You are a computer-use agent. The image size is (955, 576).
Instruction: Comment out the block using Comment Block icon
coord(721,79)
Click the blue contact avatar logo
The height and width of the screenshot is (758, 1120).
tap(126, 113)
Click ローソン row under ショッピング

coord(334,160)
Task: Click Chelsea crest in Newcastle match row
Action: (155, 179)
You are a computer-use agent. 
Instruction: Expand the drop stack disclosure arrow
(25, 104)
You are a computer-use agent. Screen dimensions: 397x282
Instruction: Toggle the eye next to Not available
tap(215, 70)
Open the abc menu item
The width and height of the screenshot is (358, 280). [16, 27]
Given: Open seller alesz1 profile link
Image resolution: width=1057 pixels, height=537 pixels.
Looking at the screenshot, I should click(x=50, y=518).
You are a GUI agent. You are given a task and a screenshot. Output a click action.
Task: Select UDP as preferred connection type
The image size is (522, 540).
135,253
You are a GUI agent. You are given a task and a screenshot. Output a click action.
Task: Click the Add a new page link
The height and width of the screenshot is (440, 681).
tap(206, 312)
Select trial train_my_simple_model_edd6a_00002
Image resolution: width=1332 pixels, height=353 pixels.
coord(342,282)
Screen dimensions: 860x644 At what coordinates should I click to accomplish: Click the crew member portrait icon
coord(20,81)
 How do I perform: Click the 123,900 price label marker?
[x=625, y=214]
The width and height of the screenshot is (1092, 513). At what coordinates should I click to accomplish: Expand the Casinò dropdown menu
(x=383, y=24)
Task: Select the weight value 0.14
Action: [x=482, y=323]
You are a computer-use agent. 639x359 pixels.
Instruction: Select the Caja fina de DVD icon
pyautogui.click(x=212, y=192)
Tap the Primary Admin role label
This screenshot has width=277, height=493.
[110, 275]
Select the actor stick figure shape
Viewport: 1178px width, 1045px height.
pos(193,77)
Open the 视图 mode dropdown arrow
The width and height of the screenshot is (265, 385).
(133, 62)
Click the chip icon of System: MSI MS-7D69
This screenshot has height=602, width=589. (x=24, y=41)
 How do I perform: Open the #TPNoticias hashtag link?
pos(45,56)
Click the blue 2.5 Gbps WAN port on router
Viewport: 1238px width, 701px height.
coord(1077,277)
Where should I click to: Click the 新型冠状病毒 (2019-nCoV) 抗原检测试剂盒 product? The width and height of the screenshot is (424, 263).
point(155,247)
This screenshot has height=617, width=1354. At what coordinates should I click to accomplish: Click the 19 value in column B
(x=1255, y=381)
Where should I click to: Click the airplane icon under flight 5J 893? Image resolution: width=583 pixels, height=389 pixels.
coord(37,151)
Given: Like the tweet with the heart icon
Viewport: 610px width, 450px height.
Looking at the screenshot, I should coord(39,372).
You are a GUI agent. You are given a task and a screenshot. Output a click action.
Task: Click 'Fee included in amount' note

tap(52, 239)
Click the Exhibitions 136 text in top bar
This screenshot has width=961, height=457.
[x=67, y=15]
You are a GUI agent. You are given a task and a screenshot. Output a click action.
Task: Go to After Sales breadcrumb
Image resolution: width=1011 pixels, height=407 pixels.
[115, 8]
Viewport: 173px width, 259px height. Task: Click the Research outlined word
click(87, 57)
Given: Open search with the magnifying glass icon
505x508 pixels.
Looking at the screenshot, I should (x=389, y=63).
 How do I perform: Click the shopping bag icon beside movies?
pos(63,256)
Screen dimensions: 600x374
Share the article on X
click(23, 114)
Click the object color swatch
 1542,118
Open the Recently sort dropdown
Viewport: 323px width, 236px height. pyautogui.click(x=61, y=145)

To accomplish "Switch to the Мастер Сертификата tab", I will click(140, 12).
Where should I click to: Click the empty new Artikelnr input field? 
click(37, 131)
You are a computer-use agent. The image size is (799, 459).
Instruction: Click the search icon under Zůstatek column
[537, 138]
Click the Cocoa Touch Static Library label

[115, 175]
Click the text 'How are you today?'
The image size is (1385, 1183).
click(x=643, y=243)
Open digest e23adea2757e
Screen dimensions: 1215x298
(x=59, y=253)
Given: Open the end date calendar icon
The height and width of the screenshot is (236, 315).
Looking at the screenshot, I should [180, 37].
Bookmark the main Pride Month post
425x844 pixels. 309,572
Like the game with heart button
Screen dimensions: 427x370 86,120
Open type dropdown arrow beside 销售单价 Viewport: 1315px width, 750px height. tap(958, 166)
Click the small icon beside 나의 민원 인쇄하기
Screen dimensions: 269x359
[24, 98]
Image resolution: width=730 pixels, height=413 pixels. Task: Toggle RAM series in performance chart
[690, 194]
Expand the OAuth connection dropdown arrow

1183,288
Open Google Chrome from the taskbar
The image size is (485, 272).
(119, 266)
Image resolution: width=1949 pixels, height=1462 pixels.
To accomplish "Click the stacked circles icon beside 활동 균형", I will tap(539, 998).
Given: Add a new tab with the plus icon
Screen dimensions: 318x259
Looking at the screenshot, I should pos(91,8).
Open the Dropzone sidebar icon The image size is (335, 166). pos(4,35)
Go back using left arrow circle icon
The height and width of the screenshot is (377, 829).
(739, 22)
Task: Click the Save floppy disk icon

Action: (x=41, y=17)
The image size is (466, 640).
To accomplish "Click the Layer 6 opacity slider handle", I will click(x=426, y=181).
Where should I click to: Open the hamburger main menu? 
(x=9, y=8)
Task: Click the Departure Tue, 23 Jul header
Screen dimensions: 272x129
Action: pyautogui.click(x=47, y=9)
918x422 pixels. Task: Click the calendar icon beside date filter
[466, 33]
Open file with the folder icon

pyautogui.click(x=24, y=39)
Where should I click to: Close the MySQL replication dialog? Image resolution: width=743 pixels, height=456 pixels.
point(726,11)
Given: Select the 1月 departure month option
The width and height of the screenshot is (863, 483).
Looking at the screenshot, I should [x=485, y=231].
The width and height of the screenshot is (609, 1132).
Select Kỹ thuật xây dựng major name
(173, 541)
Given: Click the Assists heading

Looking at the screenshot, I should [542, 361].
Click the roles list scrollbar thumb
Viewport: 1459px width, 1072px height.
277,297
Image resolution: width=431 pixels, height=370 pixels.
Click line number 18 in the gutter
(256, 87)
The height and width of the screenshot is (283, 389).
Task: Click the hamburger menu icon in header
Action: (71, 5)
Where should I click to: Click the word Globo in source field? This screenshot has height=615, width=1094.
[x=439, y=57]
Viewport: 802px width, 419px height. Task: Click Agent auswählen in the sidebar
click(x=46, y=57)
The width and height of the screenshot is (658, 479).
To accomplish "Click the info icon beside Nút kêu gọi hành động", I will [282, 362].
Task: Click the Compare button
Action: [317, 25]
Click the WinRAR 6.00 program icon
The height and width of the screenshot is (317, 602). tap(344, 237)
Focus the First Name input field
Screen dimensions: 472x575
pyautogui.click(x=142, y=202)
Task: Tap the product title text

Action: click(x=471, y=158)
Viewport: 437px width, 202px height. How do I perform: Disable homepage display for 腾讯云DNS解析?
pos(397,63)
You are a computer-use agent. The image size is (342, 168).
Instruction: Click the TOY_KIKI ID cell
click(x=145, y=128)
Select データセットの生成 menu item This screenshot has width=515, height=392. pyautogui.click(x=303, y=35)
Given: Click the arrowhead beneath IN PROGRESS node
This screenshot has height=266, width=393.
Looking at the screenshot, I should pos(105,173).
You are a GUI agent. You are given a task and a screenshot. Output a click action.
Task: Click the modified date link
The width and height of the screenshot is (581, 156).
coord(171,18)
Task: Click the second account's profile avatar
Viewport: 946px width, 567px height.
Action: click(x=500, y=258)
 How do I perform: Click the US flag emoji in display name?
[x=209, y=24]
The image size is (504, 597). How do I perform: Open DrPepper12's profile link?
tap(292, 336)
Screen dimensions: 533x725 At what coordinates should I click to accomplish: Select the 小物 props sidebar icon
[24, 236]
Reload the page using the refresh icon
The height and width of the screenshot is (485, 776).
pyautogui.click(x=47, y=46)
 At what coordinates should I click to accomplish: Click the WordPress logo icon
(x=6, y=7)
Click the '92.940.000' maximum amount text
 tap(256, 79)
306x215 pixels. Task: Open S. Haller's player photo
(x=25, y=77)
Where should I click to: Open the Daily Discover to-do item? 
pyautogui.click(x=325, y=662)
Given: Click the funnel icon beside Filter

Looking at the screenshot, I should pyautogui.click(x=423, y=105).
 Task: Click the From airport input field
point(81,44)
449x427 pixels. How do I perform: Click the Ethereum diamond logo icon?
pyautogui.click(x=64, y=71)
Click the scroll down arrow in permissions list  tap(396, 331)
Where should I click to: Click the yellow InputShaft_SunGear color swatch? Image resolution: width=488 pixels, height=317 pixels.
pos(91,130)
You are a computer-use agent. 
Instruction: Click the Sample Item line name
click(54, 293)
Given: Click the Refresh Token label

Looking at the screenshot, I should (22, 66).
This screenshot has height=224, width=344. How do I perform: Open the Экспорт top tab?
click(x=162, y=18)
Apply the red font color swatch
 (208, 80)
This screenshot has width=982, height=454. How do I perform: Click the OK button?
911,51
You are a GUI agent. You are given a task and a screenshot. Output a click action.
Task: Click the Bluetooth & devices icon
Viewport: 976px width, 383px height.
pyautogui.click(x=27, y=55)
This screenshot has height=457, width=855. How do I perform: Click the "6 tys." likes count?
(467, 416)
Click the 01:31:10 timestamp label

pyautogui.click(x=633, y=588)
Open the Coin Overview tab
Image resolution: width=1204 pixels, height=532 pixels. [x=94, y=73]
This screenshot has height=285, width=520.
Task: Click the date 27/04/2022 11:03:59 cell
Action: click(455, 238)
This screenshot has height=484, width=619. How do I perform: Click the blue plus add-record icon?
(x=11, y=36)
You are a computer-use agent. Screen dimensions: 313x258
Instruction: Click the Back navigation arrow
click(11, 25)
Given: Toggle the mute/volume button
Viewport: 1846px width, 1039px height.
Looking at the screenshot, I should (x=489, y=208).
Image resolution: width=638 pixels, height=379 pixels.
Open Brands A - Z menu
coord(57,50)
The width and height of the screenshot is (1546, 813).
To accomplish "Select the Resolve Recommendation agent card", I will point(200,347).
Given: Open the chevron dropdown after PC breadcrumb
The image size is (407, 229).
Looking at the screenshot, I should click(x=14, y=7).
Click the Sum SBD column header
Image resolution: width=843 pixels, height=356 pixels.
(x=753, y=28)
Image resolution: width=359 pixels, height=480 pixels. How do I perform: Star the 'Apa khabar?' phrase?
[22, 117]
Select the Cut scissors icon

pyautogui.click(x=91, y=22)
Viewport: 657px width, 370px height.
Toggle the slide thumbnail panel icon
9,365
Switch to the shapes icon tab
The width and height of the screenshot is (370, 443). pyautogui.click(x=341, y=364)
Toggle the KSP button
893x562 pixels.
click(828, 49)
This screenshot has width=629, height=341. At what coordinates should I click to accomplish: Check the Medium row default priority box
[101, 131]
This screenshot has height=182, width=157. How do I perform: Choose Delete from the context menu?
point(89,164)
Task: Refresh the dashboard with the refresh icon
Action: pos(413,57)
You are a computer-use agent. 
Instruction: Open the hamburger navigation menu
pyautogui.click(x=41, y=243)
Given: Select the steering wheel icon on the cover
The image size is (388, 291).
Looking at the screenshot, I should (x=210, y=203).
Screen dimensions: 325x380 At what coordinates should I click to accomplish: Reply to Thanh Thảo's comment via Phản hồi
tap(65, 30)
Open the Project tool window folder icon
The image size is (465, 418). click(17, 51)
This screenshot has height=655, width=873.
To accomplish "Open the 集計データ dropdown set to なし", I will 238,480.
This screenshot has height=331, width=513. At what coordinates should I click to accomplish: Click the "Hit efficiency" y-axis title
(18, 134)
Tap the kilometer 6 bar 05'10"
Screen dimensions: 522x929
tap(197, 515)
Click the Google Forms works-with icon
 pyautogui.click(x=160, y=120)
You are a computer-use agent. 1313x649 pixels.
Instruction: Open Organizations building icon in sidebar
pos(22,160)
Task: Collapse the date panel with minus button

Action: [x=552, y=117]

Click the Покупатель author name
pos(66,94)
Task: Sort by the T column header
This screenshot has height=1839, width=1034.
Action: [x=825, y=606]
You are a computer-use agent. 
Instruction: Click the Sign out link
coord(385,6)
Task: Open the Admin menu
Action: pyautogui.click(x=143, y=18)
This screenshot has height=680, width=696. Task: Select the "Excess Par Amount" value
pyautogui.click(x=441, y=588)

» EXERCISE:
Only the lines above starting at the one containing "Screen dimensions: 533x725" and ending at the one containing "Click the scroll", both included, are to be returned, exactly as they read.

» PROBLEM SOLUTION:
Screen dimensions: 533x725 At what coordinates should I click to accomplish: Select the 小物 props sidebar icon
[24, 236]
Reload the page using the refresh icon
The height and width of the screenshot is (485, 776).
pyautogui.click(x=47, y=46)
 At what coordinates should I click to accomplish: Click the WordPress logo icon
(x=6, y=7)
Click the '92.940.000' maximum amount text
 tap(256, 79)
306x215 pixels. Task: Open S. Haller's player photo
(x=25, y=77)
Where should I click to: Open the Daily Discover to-do item? 
pyautogui.click(x=325, y=662)
Given: Click the funnel icon beside Filter

Looking at the screenshot, I should pyautogui.click(x=423, y=105).
 Task: Click the From airport input field
point(81,44)
449x427 pixels. How do I perform: Click the Ethereum diamond logo icon?
pyautogui.click(x=64, y=71)
Click the scroll down arrow in permissions list  tap(396, 331)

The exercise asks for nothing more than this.